Testo della pagina >>
----

Zero solidarietà per l’imputato

E per constatare quanta ragione abbia Bassani, anche a conferma della sua decisione di andarsene dall’ateneo milanese, che si immagina non essere stata semplice o adottata a cuor leggero, basta fermarsi a riflettere su quanto ormai gli individui si autocensurino: nella tremenda, continua, ciclica paura di poter essere linciati dall’orda ringhiante e sbavante degli indignati, ci priviamo spesso di dire una determinata cosa, di fare una battuta, oppure ci aggrovigliamo il cervello nella formulazione di una frase o di un pensiero che sia il più innocuo possibile per tutte le molteplici, crescenti, categorie che potrebbero risentirsi.

Inutile d’altronde in molti casi immolarsi, perché in determinati settori lo sfidare il consesso del politicamente corretto equivale al suicidio rituale. Basterebbe considerare quanta poca solidarietà abbia ricevuto Bassani, quanto scarsa indignazione abbia suscitato la suscettibilità urtata di alcuni, tradottasi in provvedimento disciplinare.

----

Esercizi proposti >>
1: Indica se le affermazioni seguenti concordano con il testo su Bassani, rispondendo sì o no e citando le parole decisive. (a) Bassani ha deciso di lasciare l'ateneo milanese. (b) Bassani ha ricevuto ampia solidarietà. (c) La suscettibilità urtata di alcuni ha portato a un provvedimento disciplinare.
2: Elenca tutti gli aggettivi che nel testo su Bassani accompagnano la parola «paura».
3: Prosegui il testo su Bassani a partire dall'ultima frase riportata.

----

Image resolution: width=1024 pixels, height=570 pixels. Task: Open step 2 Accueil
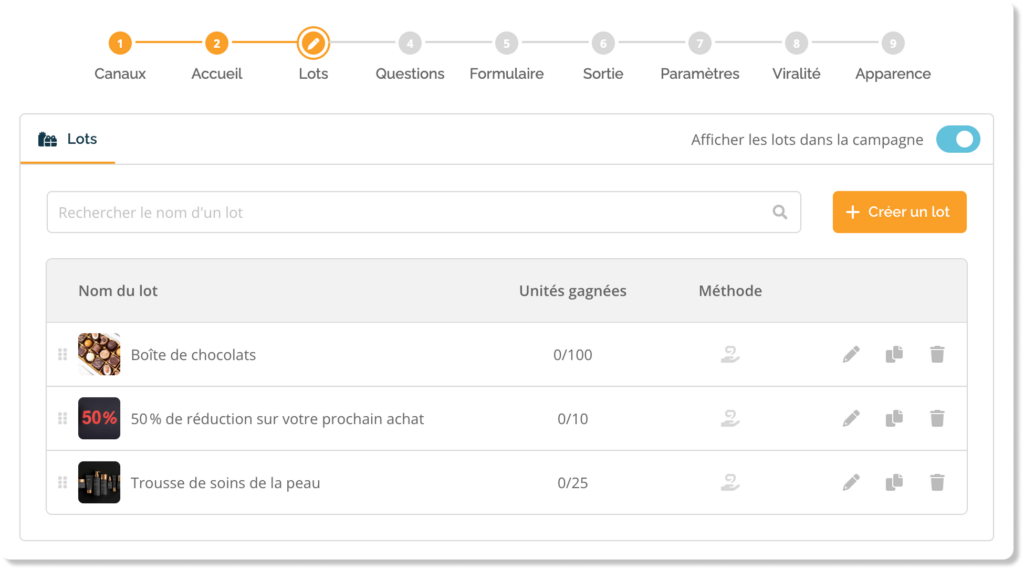(x=217, y=44)
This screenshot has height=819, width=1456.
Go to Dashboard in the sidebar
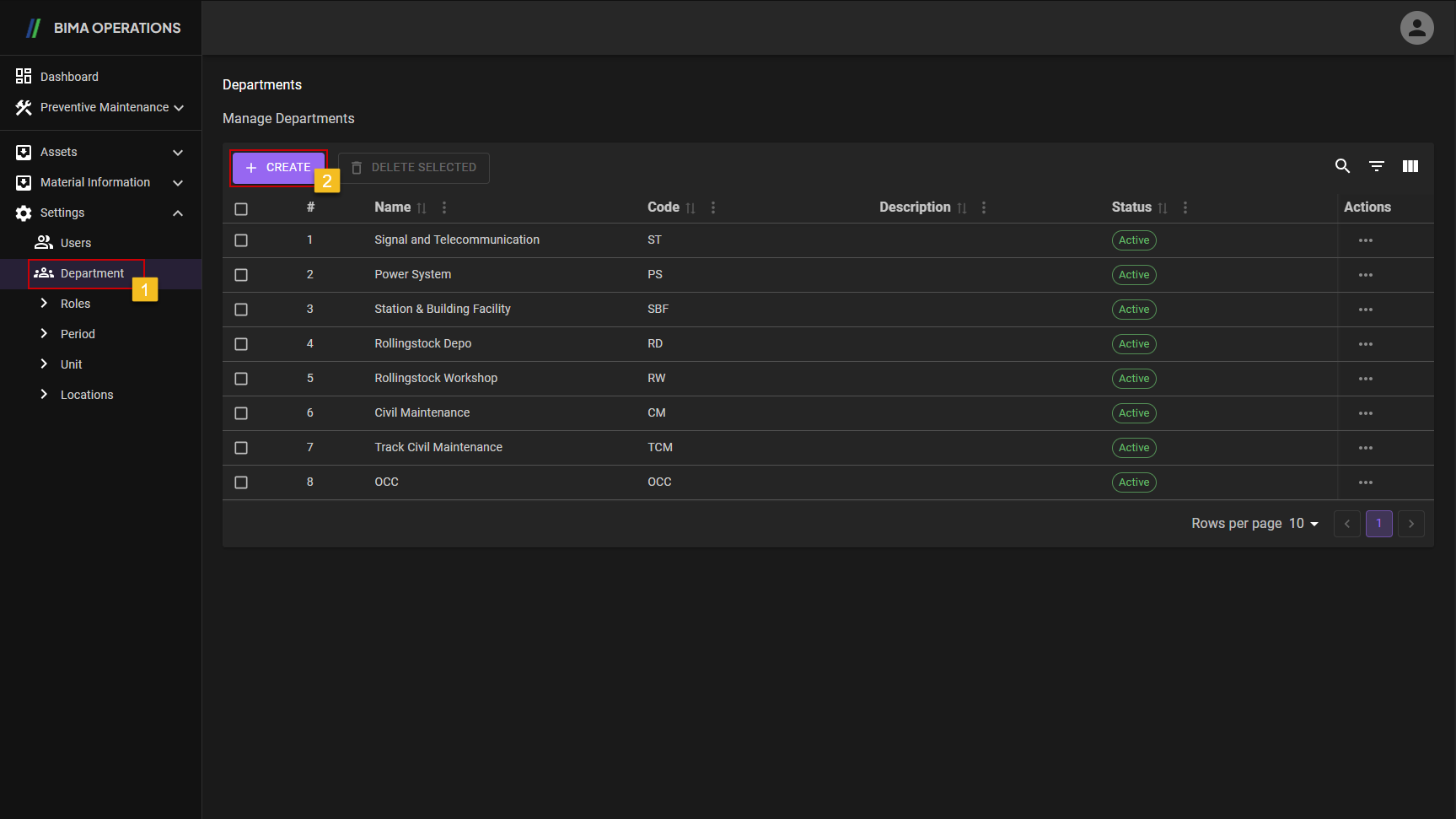(x=69, y=77)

----

Soluzioni >>
1:
(a) Sì: «a conferma della sua decisione di andarsene dall’ateneo milanese».
(b) No: «quanta poca solidarietà abbia ricevuto Bassani».
(c) Sì: «la suscettibilità urtata di alcuni, tradottasi in provvedimento disciplinare».

2: tremenda, continua, ciclica

3:
Processo senza difesa

La china ormai consolidatasi è preoccupante. Viviamo nel cuore di un mostruoso panopticon in cui la replicabilità della indignazione si rende virale: dal capitalismo della sorveglianza, affrescato da Shoshana Zuboff, siamo passati alla sorveglianza del politicamente corretto. Un occhio assoluto che stende la propria visuale sui social media, nel privato delle persone, sui libri, scrutina frasi, scandaglia scelte lessicali e sottopone poi a processo. In genere senza consentire difesa alcuna. Un consesso di fanatici convinti non solo di essere dalla parte di un giusto assoluto ma di agire nel nome universale degli oppressi e dei sofferenti.

In altre condizioni, la vicenda di Bassani avrebbe dovuto innescare una seria reazione. E non una reazione da parte di amici o simpatizzanti. Ha ragione Federico Punzi a evocare, sulle pagine di Atlantico, la necessità di una risposta non dissimile da quanto avvenuto negli Stati Uniti con i presidenti delle maggiori università, trasformatesi in campi di addestramento intellettuale di una jihad woke e dal sempre più accanito atteggiamento antioccidentale, antibianchi e antisemita, convocati e auditi in Parlamento e costretti poi da un robusto movimento di opinione alle dimissioni. Non per avere consentito certe espressioni, ma per averne vietate o punite altre.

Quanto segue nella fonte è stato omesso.